> _WHAT THE EXERCISE ASKS_
Retrieve all lines below that have the string "icon".

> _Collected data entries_

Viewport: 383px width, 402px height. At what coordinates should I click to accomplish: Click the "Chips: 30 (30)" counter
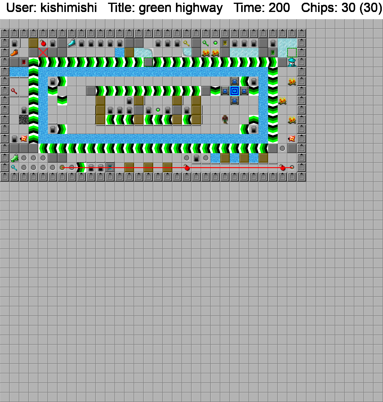341,8
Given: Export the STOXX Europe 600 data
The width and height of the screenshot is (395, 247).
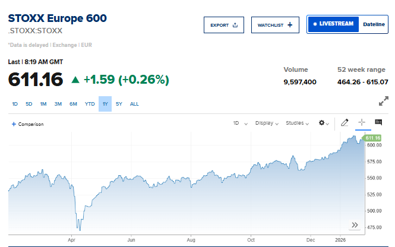Looking at the screenshot, I should (223, 25).
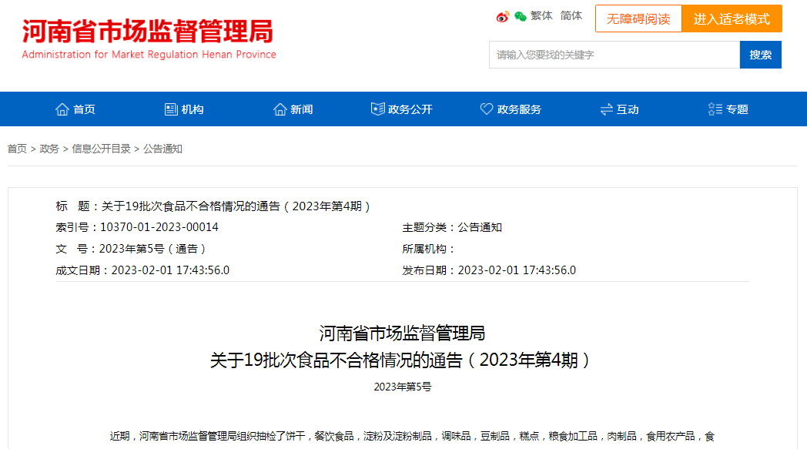This screenshot has height=449, width=807.
Task: Switch to simplified Chinese with 简体
Action: (x=571, y=16)
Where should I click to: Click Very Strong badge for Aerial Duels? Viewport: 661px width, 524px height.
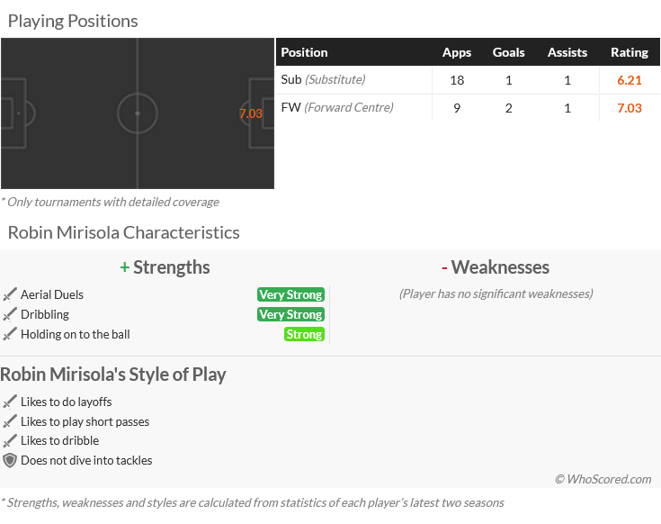(290, 294)
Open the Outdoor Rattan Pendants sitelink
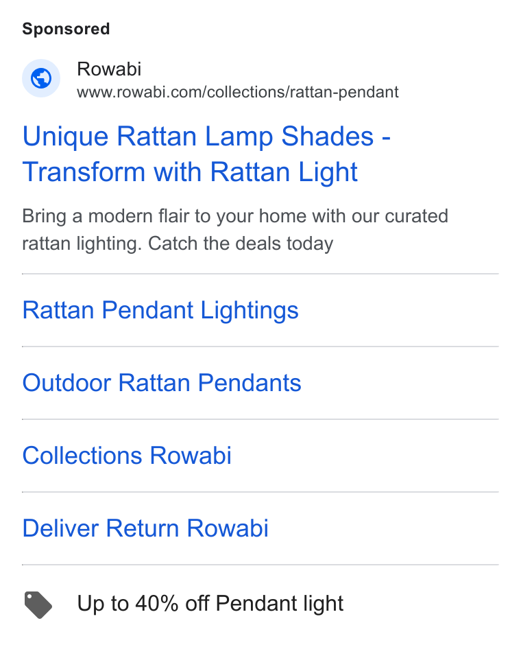521x645 pixels. pos(162,383)
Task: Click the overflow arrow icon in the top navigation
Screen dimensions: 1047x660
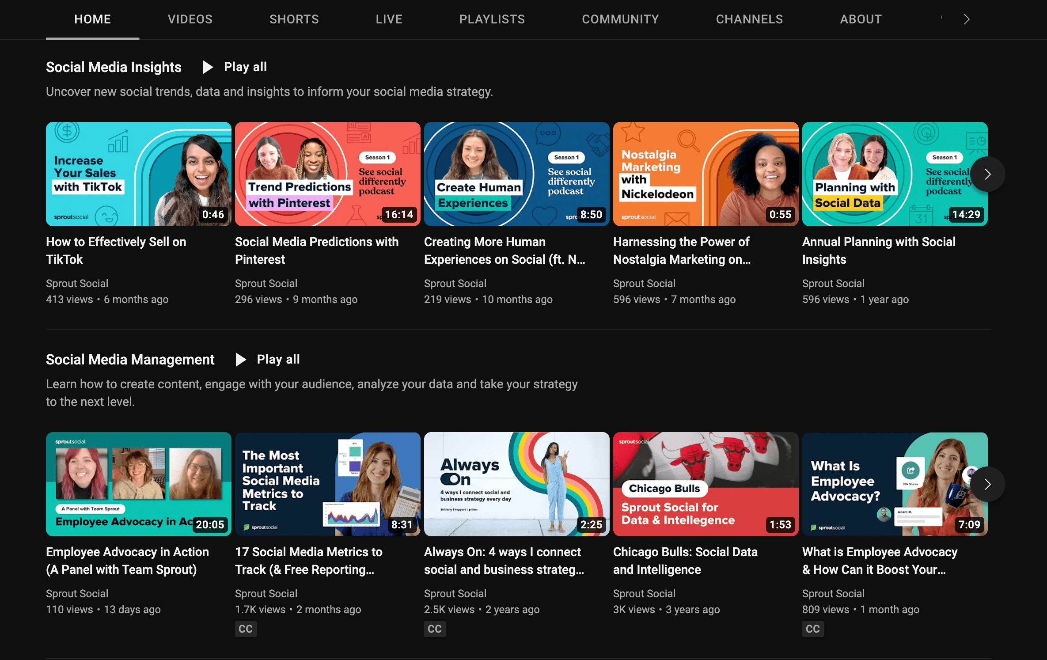Action: pyautogui.click(x=967, y=19)
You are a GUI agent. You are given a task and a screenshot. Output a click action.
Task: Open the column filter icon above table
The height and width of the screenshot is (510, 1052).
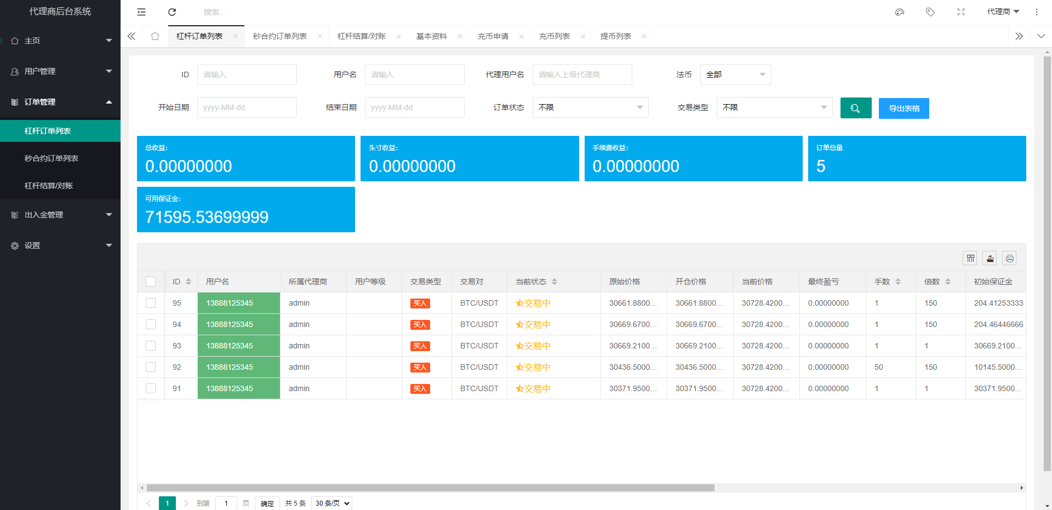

> _REPLY_
Task: Click the overflow arrow icon in the top navigation
Task: Open the column filter icon above table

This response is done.